══ Excerpt to read
28. 2.8 and mk4 have PCV on pulley end which needs long plastic PCV hoses which break with age. the touareg intake manifold has a short tiny little hose from chain side of valve cover right to backside of throttle body area. is cleaner and also doesn't fill up cyl 1, 2,3 with grime so much. many 24v 2.8 and 3.2 suffer from low compression on cyl 1-3 due to valve lip grime build-up.
29. touareg fuel rails are non-return rails (ie - only 1 supply line to it). mk4 R32 needs return loop rail, mk5 R32 does not.
29. touareg serpentine belt and crank pulley have 7-ribs... R32 has 6-ribs.


most of this is useless, but i am sure some of it will satisfy decision to use low-cost touareg 3.2's for transverse swaps 


oh... yes, you absolutely can use a touareg 3.2 to swap into a golf/jetta. here is what you need to do:

1. tap 3x mounting holes into the bosses on the block.
2. swap oil pump and pan from R32 or 2.8 24v onto the touareg block
3. swap R32/24v exhaust manifolds (they point down, touareg points to side a bit) no change for a mk5 R32 to touareg
4. swap accessory bracket and accessories
5. swap R32 fuel rail onto touareg head
6. swap intake mani and valve cover if you want to keep same connections in the car as R32/24v/TT
7. swap coolant flange over thermostat
8. swap oil cooler assembly and hoses between block and cooler
9. swap crank pulley if you are bothered the touareg ones have 7-ribs...


----------



## mk4vrsix03 (Mar 7, 2004)

platinumdub-18t said:


> 2. crankshafts are the same. actually side bar, but a 12v and a 24v (2.8) have same part number crankshaft, just different timing wheel. the 3.2 is obviously a larger crankshaft but with same wheel as 2.8 24v.
> 
> *VW went to cast crankshafts in the "later" 3.2. Hard to decipher when exactly, but it was sometime post mk4. Won't know unless you look at the crank. Should note the trigger wheels have same teeth just different bolt patterns. I'm using a 12v AAA crank with 24v BDF trigger wheel. Also, the crank pulley keyway changed in the "later" 3.2s. *
> 
> ...
════
══ Recorded information
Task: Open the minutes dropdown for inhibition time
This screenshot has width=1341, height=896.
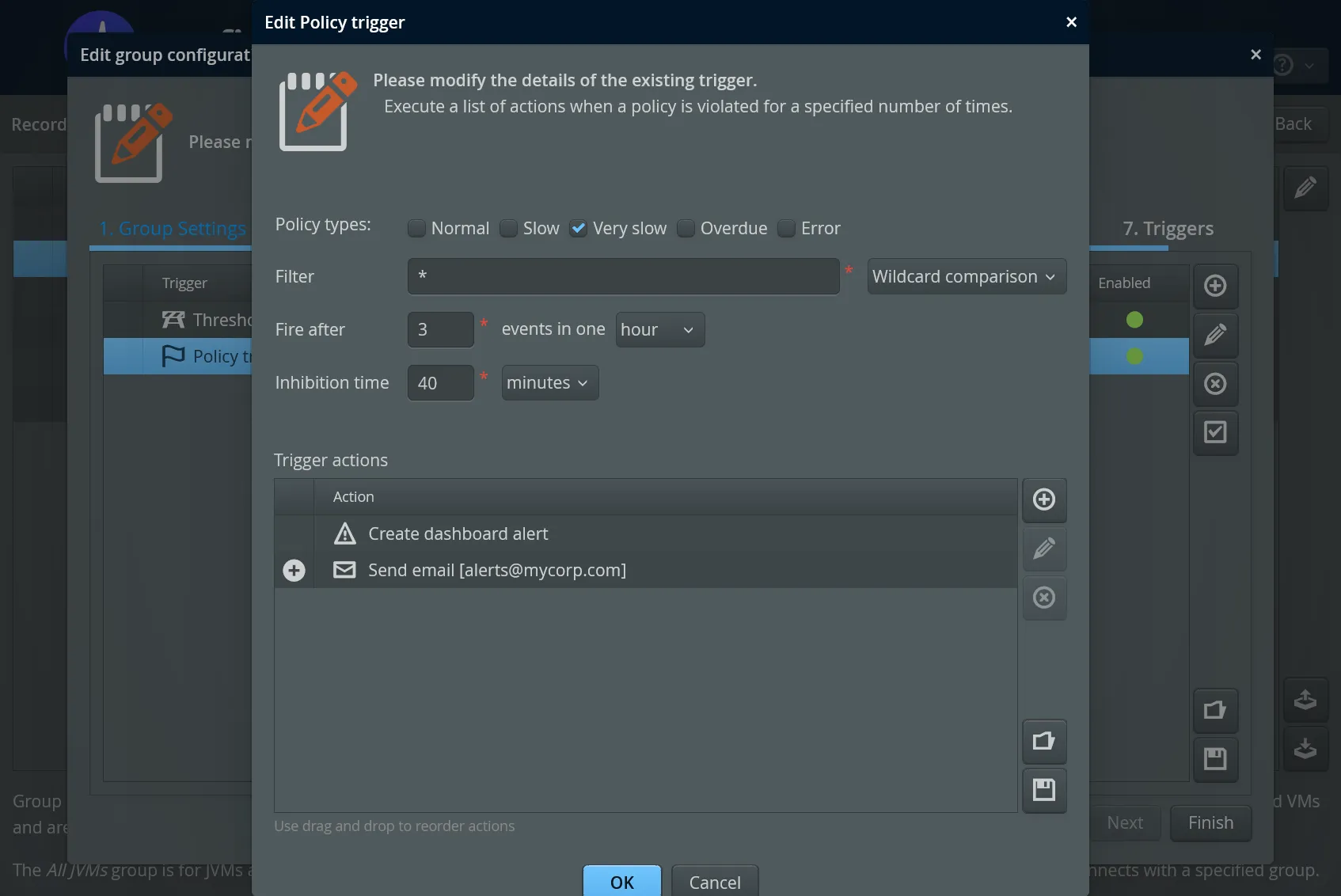Action: (549, 382)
════
■ **Tasks to perform**:
- a) In the engine swap thread, how many ribs do the Touareg serpentine belt and crank pulley have?
- b) Rewrite the engine swap thread from "2. swap oil" up to and including "ones have 7-ribs...", changing "thermostat" to "thermostat housing".
- c) Pick up the engine swap thread after its last line and write what comes next.

■ **Exercise responses**:
- a) Seven ribs.

- b)
2. swap oil pump and pan from R32 or 2.8 24v onto the touareg block
3. swap R32/24v exhaust manifolds (they point down, touareg points to side a bit) no change for a mk5 R32 to touareg
4. swap accessory bracket and accessories
5. swap R32 fuel rail onto touareg head
6. swap intake mani and valve cover if you want to keep same connections in the car as R32/24v/TT
7. swap coolant flange over thermostat housing
8. swap oil cooler assembly and hoses between block and cooler
9. swap crank pulley if you are bothered the touareg ones have 7-ribs...

- c)
Good info here. Glad someone took the time to document this as these swaps/builds are becoming more and more common. 

A few notes added above.


----------



## platinumdub-18t (Jul 1, 2008)

interesting updates! thanks. i haven't seen one of the touareg's with the different exhaust cam but that does explain why laster non-fsi exhaust adjuster is different as you say. 

you have a lot of info on the timing differences for later 3.2's that wicked. for mk2/3/4 swaps you can just use BDF cams/adjusters and covers/solenoids etc to build it like a BJS R32... simplest route and that stuff is fairly easy to get ahold of compared to BJS.

I tore open a touareg BMX 3.2 this week and it has same cams, adjusters and solenoid stuff as a BDF/BJS, so for me its golden for a swap. There are lots of BMX codes in the SUV's!

If anyone else has other details, please update.... even if some things turn out to be not 100% accurate, it'll get flushed out and will still clear up 99% of most questions people have about these swap varieties.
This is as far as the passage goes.